*** Records provided

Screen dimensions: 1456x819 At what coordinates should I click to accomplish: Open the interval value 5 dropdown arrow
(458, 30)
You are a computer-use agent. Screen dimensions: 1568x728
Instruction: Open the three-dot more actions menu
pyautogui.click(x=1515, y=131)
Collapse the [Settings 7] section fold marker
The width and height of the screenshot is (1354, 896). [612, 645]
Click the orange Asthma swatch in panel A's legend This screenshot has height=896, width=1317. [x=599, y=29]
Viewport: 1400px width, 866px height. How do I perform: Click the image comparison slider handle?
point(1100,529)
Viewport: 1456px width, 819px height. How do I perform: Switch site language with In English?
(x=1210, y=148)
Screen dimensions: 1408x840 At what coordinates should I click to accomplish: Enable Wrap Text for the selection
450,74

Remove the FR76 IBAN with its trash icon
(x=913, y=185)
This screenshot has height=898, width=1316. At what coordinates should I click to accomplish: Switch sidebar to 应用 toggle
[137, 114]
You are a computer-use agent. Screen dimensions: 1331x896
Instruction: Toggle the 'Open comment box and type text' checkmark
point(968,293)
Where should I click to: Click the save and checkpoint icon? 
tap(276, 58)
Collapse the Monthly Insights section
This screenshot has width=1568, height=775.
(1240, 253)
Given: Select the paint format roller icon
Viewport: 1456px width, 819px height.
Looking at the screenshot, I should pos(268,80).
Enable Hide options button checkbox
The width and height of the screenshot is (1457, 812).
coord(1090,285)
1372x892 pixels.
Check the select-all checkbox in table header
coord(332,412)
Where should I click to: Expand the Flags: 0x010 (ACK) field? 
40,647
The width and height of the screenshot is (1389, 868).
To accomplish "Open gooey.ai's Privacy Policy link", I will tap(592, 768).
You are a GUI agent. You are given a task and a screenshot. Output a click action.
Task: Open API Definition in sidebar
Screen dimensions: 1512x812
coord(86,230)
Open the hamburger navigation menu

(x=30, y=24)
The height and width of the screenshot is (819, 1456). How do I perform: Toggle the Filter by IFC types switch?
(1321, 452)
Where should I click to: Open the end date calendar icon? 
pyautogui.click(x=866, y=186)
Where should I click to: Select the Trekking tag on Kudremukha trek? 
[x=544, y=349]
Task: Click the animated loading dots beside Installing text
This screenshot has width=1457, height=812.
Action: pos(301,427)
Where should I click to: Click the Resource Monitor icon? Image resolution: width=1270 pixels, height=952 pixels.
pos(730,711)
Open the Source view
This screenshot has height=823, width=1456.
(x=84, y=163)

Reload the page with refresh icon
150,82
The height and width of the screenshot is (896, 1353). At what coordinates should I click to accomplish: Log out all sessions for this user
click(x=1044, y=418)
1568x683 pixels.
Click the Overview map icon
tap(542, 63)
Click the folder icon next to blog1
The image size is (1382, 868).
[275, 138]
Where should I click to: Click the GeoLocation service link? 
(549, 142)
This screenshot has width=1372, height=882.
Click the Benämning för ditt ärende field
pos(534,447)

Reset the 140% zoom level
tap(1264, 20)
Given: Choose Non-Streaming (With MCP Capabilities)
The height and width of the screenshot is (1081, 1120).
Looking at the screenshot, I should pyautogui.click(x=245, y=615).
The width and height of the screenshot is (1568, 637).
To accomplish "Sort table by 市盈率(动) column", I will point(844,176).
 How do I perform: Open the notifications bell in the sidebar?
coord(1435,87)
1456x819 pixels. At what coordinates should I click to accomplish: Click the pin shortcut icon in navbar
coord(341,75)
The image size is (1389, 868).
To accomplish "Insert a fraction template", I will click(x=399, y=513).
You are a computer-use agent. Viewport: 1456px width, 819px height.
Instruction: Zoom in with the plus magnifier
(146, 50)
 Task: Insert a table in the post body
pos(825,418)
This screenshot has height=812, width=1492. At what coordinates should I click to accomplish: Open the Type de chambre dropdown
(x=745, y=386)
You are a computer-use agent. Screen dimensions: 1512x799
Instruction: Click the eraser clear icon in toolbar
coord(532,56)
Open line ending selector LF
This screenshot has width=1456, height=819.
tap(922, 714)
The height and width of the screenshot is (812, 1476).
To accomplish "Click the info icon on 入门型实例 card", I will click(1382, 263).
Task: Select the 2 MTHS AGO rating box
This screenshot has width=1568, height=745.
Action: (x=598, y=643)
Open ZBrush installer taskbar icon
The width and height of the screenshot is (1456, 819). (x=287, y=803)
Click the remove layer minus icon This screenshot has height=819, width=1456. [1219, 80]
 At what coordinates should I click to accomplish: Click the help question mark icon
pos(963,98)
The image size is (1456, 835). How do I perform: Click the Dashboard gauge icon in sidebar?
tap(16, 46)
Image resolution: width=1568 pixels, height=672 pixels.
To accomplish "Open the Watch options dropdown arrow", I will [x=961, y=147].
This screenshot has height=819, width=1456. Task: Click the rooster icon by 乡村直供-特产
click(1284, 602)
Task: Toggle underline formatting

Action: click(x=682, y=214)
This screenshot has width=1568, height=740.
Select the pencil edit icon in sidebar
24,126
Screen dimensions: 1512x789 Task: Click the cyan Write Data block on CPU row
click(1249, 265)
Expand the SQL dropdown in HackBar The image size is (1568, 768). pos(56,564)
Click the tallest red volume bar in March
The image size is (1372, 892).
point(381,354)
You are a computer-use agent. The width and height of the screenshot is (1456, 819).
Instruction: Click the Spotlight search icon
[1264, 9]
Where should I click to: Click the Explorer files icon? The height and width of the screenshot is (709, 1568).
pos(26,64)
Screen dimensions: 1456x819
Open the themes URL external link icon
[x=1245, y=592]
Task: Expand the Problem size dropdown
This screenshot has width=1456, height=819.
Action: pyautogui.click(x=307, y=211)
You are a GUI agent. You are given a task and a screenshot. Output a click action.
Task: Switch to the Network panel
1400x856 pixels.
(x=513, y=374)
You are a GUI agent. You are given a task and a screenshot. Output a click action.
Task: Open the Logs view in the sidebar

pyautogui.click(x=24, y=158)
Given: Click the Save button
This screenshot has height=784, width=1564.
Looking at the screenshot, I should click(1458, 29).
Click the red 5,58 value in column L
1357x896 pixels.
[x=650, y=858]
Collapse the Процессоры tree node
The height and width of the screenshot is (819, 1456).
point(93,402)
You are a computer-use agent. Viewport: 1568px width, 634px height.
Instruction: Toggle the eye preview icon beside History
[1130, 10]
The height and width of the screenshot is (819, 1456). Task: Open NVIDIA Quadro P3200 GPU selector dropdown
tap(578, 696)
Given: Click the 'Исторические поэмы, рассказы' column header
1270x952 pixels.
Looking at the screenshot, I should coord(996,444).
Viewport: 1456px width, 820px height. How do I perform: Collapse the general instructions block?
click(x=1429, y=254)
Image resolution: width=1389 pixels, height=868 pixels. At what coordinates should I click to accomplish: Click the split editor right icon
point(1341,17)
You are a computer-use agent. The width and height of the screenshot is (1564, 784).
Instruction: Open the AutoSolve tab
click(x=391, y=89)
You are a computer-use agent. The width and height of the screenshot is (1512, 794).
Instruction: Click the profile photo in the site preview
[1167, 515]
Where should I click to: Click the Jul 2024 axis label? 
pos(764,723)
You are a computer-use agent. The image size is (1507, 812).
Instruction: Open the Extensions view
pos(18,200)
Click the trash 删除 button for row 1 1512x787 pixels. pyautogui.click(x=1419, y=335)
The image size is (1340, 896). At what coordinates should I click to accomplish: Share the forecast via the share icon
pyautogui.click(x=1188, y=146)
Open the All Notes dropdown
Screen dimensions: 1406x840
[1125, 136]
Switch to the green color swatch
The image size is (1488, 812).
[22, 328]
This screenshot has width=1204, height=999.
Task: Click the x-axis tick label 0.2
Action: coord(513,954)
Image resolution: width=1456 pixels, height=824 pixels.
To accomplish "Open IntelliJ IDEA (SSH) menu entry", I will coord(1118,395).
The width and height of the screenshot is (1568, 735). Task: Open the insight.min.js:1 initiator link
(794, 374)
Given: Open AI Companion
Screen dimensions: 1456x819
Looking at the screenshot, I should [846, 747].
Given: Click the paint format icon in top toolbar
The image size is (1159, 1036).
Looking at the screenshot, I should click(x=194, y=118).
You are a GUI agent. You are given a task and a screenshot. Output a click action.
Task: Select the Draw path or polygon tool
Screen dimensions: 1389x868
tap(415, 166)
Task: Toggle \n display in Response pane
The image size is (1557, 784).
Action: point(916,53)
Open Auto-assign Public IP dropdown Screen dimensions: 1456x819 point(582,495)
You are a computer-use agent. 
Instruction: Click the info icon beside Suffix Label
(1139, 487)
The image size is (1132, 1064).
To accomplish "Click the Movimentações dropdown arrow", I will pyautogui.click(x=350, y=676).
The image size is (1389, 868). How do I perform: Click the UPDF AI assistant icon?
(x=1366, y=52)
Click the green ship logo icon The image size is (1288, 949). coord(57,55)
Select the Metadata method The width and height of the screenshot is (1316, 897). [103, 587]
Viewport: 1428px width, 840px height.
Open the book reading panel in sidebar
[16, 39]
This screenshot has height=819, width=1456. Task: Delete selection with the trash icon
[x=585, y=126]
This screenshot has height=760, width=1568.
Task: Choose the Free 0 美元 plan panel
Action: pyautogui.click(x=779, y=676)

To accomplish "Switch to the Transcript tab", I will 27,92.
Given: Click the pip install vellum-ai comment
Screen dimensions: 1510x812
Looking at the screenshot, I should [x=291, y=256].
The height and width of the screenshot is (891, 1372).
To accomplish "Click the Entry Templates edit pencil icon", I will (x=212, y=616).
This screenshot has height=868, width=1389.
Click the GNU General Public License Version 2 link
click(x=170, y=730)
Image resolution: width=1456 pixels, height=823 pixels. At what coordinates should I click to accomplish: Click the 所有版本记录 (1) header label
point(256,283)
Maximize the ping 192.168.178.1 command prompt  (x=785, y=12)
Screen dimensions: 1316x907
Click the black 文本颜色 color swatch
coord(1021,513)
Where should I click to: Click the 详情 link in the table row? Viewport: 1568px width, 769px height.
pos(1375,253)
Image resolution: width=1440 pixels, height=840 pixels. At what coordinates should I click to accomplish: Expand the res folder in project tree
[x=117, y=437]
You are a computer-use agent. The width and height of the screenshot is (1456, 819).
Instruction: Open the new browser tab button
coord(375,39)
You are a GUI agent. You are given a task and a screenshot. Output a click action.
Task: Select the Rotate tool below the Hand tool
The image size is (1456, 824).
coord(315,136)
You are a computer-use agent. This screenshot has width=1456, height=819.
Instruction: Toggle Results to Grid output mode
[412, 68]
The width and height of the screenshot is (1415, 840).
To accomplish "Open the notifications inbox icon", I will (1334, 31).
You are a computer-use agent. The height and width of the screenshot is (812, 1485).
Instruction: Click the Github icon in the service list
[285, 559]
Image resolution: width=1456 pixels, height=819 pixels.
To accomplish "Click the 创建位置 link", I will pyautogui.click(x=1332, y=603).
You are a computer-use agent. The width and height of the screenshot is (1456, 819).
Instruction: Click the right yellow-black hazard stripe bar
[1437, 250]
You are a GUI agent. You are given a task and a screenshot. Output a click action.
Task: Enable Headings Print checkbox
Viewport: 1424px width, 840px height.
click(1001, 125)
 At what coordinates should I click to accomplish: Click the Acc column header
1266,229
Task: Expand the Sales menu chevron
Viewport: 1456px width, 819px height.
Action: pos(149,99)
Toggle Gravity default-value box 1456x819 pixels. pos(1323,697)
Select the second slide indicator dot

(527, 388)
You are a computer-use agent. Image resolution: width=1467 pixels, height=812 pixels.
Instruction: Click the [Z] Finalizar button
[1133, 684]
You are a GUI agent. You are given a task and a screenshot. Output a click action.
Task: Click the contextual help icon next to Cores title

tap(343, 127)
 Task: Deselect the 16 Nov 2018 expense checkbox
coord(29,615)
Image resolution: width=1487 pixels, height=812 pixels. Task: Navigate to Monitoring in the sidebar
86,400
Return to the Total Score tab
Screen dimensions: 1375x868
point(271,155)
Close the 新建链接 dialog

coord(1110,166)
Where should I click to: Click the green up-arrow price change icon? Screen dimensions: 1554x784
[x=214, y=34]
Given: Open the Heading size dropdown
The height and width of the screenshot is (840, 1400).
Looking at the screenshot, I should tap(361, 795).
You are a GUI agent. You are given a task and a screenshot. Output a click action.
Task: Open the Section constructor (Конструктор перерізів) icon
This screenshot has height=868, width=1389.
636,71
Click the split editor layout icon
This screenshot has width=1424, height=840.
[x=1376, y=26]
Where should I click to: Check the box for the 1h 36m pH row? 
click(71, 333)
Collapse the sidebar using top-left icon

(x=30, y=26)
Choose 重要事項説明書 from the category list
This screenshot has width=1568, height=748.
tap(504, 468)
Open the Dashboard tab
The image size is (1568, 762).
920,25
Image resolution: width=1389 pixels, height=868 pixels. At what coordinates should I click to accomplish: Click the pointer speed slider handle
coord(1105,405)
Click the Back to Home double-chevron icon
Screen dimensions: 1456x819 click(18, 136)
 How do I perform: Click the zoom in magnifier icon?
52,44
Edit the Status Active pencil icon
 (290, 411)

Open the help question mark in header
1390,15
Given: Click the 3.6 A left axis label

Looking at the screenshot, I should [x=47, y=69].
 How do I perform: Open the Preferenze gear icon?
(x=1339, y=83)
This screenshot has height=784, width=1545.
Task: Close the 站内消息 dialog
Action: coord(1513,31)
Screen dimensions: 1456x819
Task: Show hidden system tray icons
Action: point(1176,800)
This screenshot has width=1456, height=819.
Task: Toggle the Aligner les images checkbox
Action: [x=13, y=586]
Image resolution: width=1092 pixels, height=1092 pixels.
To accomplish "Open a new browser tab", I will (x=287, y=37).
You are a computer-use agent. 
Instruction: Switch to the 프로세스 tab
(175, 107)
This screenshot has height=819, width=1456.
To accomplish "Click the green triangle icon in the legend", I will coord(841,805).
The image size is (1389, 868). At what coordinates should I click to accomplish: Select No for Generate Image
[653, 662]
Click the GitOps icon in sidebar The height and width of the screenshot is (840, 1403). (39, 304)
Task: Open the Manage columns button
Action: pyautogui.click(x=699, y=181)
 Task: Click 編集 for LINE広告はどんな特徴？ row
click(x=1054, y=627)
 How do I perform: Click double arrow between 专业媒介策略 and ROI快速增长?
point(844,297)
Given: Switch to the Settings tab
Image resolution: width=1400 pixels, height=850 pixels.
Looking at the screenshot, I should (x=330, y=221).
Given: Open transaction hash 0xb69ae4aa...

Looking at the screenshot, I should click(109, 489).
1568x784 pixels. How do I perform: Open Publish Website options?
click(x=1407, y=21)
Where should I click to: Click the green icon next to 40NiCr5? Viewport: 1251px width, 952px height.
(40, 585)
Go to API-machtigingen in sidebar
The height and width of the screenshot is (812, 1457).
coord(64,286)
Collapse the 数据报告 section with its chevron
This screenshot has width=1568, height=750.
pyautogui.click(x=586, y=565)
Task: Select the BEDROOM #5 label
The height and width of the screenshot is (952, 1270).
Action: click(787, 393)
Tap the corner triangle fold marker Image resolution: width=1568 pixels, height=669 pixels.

******

* [What this task involves]: The word "paint" may appear in several lines of the data; copy every line where it does.

* [Solution for this problem]:
Given: Select the paint format roller icon
Given: Click the paint format icon in top toolbar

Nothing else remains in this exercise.